So, are you a proponent of dark matter?

Can you participate in a discussion in a more meaningfull way other than just throwing accusational questions like this?

Dark matter is a hypothesis. Science offers a hypothesis as a possible explanation to the observed reality, then tries to find evidence to support the hypothesis, hopefully turning it into a scientific theory (i.e. the accepted explanation or model that is supported by evidence).

I am a proponent of science. Some of the current ideas may be wrong, or in need of refinement, but science will always find the way to the truth, by using scientific method.

P.S. you make a whole lot of assumptions about the scientific community. They do review valid scientific findings, and accept them if they can be verified and found to be correct. Have Talbott or Wallace found that Newton's equation of gravitational force is wrong?
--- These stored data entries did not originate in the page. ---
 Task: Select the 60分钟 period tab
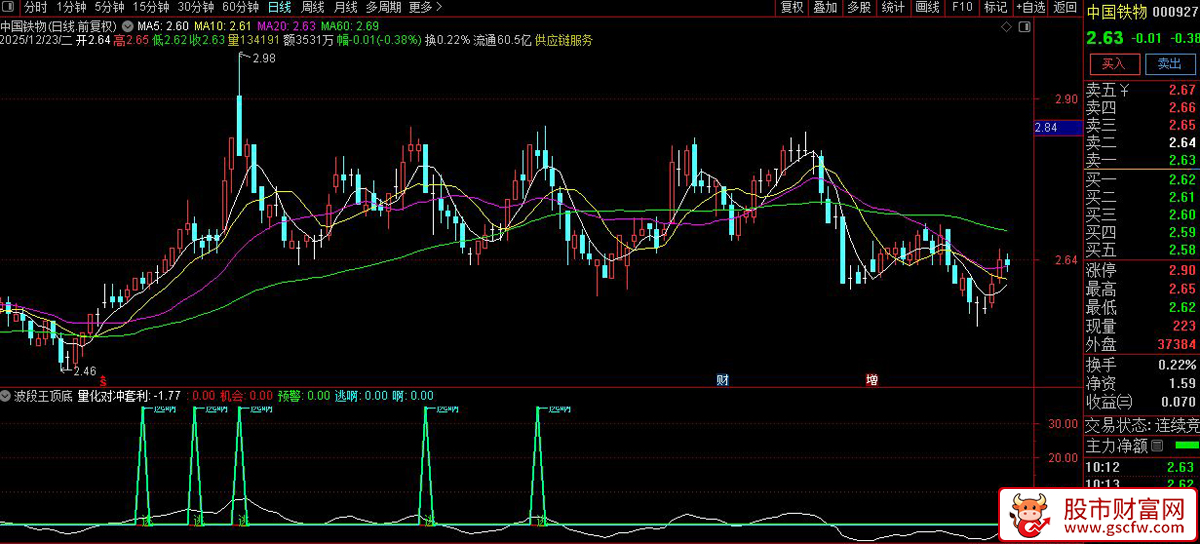(241, 7)
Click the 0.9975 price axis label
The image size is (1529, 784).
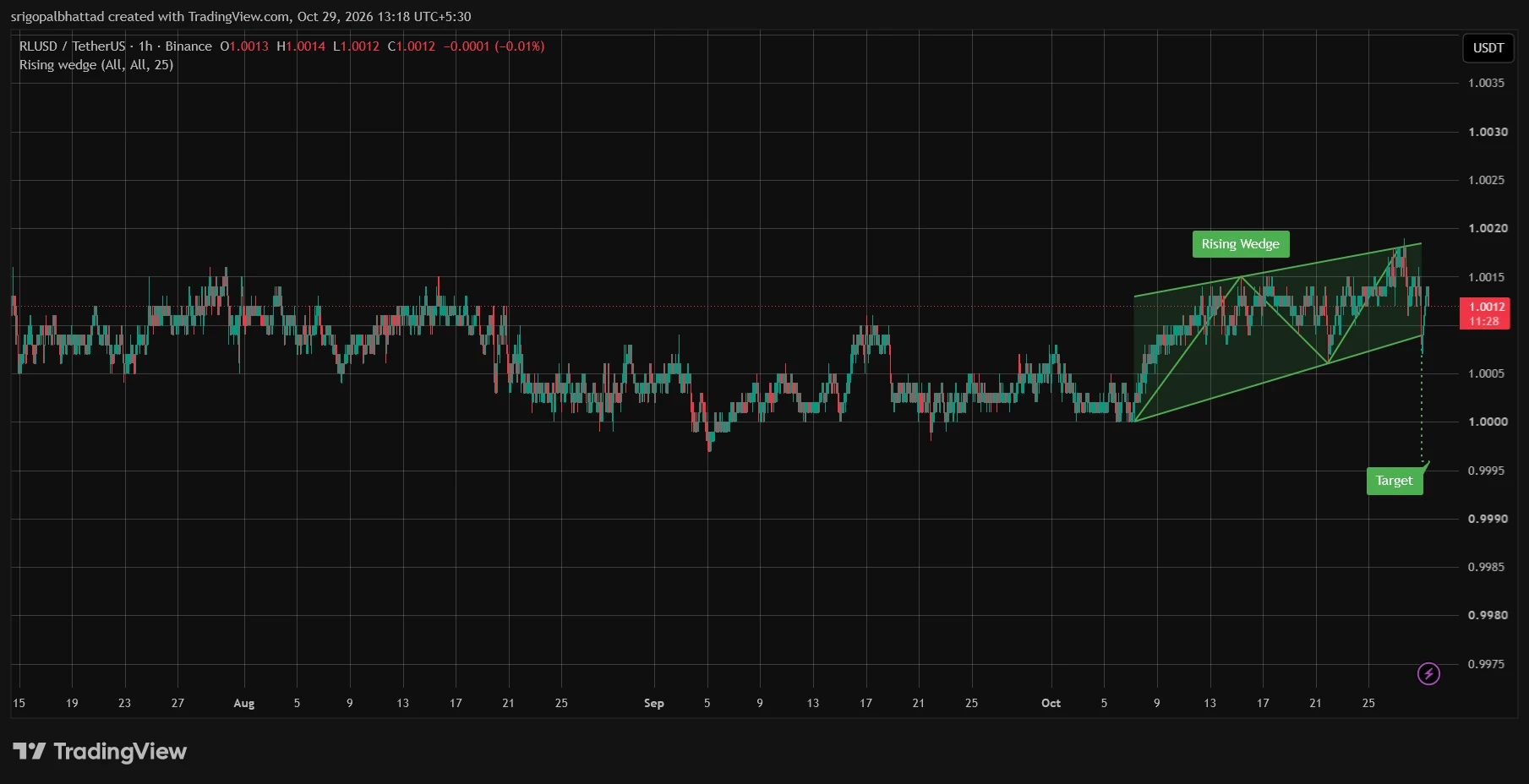pos(1487,664)
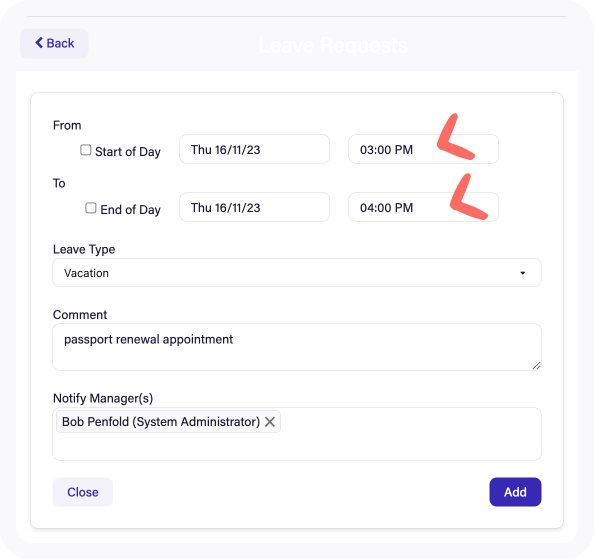Click the Back chevron arrow icon
Screen dimensions: 594x559
[39, 42]
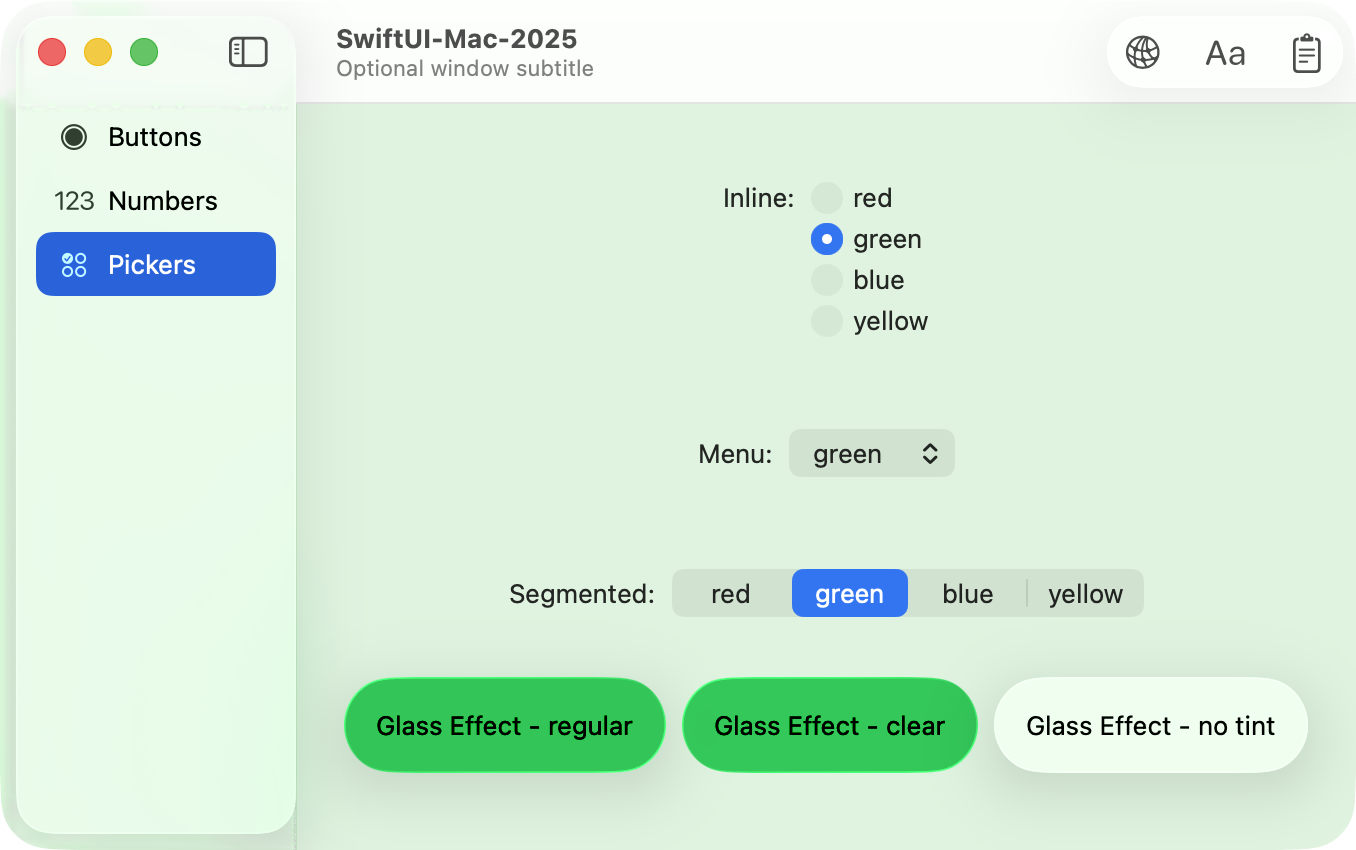Choose the blue segment in Segmented picker

point(967,594)
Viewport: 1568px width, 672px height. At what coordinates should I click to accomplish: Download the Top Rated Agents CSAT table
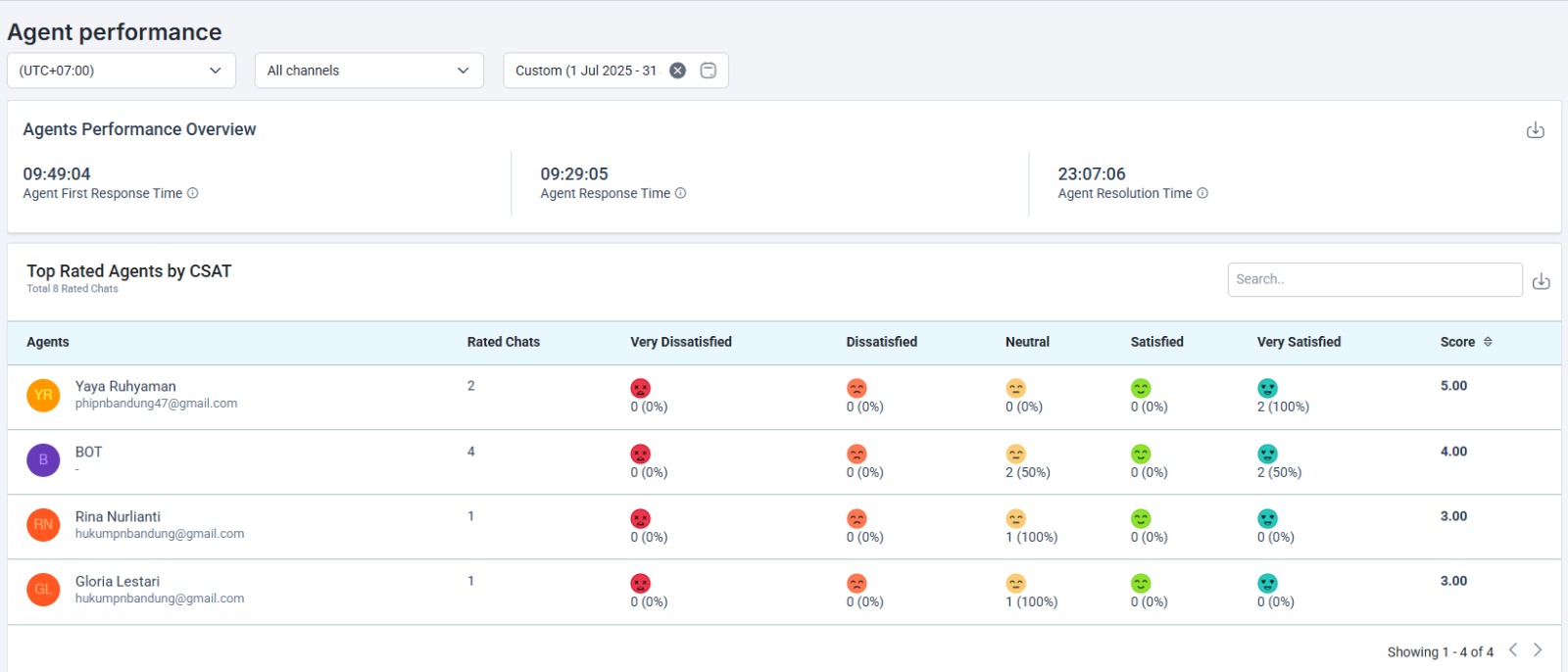(1541, 281)
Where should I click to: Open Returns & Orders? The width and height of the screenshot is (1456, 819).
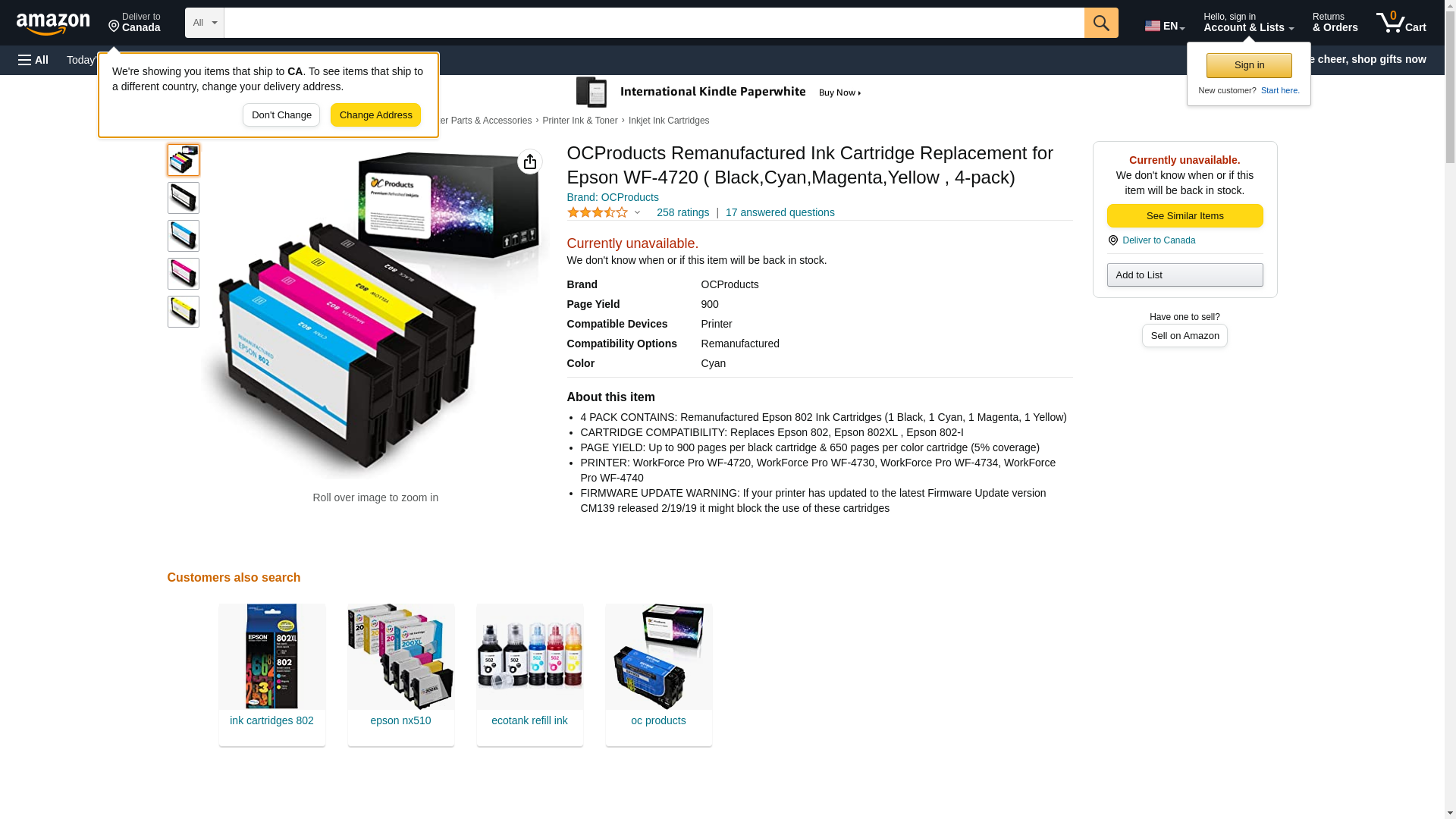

If so, and they can conclusively prove it, they'll be up for the Nobel Prize, I think. But if the equation is correct, then huge bodies of mass will influence the behaviour of themselves and bodies around them, making gravity the king.

I'll repeat, gravity is the direct product of mass. Electromagnetism only involves separation and motion of charged particles, and matter on the whole tends to be electrically neutral.

If electricity drives everything, why am I not getting constant shocks?
edit on 10-9-2013 by wildespace because: (no reason given)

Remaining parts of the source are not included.